Die Ruepelrolle uebernahm diesmal die ANC Jugendliga, deren Sprecher Masina dem NUMSA Sekretaer Jim nahelegte “Fuck off” (hau ab). Was nachher als Missverstaendnis bewertet wurde, er habe gesagt “Fork off” (Spalte dich ab), wie es in dem sapa-Beitrag Masina meant “fork off” externer Link : ANCYL am 21. Dezember 2013 bei der SABC deutlich wird – als ein Beispiel dafuer, dass es in dieser Auseinandersetzung immer auch den harten Ton gibt.

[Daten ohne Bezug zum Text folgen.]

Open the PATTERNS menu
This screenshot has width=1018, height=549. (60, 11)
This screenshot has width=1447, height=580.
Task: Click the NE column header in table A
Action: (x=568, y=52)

Die KP Suedafrikas, in der bisherigen Auseinandersetzung sozusagen die Speerspitze gegen die Metallerfuehrung, der sie in altbekanntem ueblen Stil eine Agentenrolle zuschreibt und Korruption unterstellt, kann aber auch prinzipiell argumentieren und tut dies etwa in dem Beitrag The alliance is not a trap to the working class externer Link von Alex Mashilo in der Ausgabe vom 20. Dezember 2013 von Usembezi Online tut, worin die Richtigkeit der Politik der Allianz vertreten wird, ausgehend von einer Ausfuehrung von Karl Marx, die Arbeiterklasse muesse zunaechst die fuehrende Rolle im Kampf fuer die Demokratie einnehmen – und dies sol laut dem Autor in Suedafrika der Fall sein…

Andere Organisationen, wie die Democratic Left Front begruessen den NUMSA Kongress nahezu euphorisch, wie es in dem Beitrag DLF SALUTES THE NUMSA SPECIAL NATIONAL CONGRESS externer Link einer offiziellen Stellungnahme vom 24. Dezember 2013 deutlich wird.